Le film retrace le parcours d'un jeune drogué venant de la rue et de ses péripéties avec la drogue et de la dépendance qu'elle engendre et qui fait de n'importe quel être respectable quelqu'un de misérable, ici le côté misérable est largement exploité.
On éprouve de la peine et de la pitié pour le personnage principal, qui est magnifiquement interpréter par Leonardo Dicaprio qui se donne vraiment à fond.
Si le film montre les effets dévastateur de la drogue on peut déplorer qu'il ne donne pas vraiment de solutions, il ne fait qu'effleurer le sujet concernant le séjour en prison et la cure du jeune homme.

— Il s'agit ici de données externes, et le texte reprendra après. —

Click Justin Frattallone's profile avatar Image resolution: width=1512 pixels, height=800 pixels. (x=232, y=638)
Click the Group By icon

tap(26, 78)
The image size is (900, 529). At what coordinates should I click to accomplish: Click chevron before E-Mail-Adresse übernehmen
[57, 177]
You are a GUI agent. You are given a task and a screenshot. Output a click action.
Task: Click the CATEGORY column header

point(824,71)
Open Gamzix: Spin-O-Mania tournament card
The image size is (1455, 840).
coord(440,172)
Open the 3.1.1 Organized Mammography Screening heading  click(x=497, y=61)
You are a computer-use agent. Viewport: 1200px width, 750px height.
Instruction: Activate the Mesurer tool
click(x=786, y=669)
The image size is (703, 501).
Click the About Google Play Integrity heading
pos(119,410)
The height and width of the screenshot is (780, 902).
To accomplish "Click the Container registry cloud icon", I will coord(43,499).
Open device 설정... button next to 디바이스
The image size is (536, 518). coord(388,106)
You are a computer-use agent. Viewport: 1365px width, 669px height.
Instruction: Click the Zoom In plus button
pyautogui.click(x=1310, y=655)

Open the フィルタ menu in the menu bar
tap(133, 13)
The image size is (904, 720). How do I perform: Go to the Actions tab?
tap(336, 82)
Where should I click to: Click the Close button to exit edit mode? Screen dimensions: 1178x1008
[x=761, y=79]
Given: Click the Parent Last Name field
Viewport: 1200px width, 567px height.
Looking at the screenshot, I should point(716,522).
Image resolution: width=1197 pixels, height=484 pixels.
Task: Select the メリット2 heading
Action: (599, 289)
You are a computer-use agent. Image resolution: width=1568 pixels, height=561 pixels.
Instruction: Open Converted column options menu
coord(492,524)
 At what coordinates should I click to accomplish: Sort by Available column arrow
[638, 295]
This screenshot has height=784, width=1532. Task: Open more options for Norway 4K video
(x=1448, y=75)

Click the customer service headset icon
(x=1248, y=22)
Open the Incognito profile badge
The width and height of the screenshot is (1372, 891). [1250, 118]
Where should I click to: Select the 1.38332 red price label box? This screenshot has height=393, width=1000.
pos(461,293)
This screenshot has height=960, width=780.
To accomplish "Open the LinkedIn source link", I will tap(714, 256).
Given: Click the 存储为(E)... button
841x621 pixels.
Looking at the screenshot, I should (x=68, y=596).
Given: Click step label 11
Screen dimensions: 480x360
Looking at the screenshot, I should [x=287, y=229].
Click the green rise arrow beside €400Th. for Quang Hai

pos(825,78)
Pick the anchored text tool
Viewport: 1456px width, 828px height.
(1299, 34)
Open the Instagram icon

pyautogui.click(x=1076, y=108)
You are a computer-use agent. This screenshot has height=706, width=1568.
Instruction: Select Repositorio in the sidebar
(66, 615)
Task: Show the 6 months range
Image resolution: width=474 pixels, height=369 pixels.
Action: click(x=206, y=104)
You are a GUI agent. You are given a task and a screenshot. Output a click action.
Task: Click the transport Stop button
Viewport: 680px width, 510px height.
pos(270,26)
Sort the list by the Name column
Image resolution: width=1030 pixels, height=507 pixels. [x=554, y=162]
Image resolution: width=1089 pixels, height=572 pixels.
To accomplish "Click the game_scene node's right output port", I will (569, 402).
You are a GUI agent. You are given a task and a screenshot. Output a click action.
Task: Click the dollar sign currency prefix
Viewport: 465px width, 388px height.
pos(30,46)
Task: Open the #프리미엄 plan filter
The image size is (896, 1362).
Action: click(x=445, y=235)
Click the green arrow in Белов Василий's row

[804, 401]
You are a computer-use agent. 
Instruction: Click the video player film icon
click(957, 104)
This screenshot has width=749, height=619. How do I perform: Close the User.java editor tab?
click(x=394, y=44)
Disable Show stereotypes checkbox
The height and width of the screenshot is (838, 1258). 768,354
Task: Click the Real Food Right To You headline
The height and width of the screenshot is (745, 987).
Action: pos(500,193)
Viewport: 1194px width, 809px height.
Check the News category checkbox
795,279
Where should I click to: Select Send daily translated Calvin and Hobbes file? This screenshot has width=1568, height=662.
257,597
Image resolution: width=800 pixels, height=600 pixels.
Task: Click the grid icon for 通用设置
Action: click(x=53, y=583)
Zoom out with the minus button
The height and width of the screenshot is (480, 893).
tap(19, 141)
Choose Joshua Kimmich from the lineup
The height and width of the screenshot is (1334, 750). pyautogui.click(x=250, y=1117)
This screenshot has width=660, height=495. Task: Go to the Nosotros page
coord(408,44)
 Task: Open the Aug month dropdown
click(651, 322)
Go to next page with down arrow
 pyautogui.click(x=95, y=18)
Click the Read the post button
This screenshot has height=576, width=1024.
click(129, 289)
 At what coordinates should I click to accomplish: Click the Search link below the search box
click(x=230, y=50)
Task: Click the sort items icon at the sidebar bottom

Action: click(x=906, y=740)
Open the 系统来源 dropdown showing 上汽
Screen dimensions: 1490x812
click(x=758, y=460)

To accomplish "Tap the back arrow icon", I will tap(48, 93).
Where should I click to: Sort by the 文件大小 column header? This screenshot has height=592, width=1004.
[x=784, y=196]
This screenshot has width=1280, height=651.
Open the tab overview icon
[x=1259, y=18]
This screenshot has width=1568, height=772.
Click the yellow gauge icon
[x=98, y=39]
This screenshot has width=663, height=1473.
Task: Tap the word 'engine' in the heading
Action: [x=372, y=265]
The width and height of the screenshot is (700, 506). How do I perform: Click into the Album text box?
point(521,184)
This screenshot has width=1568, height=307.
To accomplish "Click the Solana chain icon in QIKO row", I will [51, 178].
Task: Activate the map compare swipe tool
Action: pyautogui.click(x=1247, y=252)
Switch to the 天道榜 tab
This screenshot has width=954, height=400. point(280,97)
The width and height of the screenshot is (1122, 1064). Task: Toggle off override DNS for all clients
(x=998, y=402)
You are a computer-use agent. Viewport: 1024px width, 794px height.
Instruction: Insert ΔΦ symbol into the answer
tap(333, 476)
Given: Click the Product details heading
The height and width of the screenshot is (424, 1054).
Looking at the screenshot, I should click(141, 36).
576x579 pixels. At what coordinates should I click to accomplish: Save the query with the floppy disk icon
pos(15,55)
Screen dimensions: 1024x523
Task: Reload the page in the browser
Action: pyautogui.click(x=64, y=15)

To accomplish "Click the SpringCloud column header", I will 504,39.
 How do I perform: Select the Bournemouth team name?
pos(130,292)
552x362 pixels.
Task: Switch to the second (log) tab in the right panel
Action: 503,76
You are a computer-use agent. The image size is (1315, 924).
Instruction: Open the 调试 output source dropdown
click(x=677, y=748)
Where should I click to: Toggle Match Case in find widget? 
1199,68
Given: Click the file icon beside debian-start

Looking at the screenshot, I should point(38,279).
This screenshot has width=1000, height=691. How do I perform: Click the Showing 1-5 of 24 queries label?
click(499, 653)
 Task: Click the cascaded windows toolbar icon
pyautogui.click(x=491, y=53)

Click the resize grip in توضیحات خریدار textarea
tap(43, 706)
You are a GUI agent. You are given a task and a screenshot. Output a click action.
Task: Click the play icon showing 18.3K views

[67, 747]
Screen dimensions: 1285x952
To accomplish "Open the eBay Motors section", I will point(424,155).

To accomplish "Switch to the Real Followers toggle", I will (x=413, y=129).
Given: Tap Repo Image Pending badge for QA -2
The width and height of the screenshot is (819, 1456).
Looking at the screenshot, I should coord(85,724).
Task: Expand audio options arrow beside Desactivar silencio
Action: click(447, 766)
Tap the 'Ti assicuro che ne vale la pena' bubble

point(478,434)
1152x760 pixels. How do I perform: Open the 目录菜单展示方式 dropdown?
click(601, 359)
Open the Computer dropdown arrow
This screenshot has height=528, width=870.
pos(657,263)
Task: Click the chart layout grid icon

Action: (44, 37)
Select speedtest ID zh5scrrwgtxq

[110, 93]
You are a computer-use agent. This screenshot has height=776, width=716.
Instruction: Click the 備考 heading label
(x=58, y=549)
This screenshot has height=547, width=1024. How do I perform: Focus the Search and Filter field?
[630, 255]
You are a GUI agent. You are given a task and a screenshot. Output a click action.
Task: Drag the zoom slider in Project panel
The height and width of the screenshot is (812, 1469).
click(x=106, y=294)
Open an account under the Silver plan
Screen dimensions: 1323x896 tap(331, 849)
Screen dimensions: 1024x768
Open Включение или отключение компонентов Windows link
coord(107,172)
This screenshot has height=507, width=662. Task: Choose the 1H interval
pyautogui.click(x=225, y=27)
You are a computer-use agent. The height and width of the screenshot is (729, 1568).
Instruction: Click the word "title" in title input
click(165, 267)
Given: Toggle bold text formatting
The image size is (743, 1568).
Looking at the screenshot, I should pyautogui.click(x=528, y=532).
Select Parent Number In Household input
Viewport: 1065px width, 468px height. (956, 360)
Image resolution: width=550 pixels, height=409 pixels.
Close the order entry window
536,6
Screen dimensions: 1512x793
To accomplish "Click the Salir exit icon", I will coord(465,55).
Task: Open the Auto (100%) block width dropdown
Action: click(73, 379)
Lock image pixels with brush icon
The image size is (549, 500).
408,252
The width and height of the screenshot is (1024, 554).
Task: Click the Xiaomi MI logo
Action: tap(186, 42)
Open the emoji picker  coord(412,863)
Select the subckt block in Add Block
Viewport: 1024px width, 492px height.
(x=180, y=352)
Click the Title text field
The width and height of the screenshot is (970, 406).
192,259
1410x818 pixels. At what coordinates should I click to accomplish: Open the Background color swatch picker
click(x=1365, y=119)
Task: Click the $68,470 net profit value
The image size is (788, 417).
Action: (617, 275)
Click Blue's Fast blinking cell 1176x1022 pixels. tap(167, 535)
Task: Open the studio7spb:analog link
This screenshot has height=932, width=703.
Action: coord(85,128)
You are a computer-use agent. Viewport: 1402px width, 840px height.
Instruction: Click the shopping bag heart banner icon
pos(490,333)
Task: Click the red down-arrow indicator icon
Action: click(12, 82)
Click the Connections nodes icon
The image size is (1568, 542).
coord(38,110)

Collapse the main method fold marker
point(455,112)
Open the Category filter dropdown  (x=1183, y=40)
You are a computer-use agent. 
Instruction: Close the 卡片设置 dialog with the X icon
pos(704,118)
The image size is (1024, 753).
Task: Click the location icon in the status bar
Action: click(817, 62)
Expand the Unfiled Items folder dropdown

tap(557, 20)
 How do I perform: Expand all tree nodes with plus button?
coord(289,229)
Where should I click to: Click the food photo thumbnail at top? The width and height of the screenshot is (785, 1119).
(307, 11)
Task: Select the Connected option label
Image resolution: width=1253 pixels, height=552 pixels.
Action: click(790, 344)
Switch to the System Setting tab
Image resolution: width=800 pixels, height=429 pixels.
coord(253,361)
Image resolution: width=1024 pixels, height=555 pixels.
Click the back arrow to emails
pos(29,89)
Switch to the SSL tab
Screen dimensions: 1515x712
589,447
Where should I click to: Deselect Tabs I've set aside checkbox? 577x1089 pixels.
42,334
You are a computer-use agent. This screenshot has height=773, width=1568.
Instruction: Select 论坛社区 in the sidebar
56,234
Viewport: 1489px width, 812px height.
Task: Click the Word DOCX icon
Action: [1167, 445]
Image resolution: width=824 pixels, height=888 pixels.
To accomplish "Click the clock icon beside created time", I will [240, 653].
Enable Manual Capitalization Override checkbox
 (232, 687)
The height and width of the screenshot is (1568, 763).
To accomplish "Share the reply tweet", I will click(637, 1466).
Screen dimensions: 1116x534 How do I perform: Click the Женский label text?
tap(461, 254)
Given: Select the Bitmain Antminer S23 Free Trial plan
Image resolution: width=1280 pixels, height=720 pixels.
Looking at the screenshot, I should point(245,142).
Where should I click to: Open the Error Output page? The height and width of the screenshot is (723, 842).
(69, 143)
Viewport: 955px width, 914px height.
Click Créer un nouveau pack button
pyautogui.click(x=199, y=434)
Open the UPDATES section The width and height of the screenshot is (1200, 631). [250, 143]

En même temps le film a le mérite de ne pas faire dans la morale de toute façon les aventures du jeune suffit à nous dégouter de la drogue et illustre très bien ce que cette saleté peut faire.
La réalisation est de qualité, le film aussi bien que la fin soit vite expédié.
The Bastkell diaries est un film qui nous montre le destin de quatre gosses de la rue, même si on s'attarde plus particulièrement sur un, celui interprété par Leonardo DiCaprio.
Servi par un très bon casting, le film nous emmene à travers les ravages de l'alcool, et la chute aux enfers des protagonistes du film.
Un bon film, avec des scènes particulièrement poignantes.
"The basketball diaries" est un super film qui parle de la descente au enfer de Jim Carroll joué par Leonardo Dicaprio. Celui ci est exceptionnel,il porte le film sur ces épaules.
Un excellent film où Di Caprio faisait déjà preuve de ses nombreux talents de jeu. On y découvre une vie de bohème et une vie de débauche, et ce nous est dépeint avec la plus grande exactitude
Excellent film sur les dangers de la drogue avec un Leonardo Dicaprio tout simplement bouleversant. Le film l'est tout aussi car il est basé sur la vie d'un homme qui d'ailleurs vient juste de mourir il y'a 1 an de cela. Triste film qui montre vraiment la dépendance de la drogue. Beaucoup de belles phrases dans celui-ci. Ce film mérite d'être vu. C'est remarquable.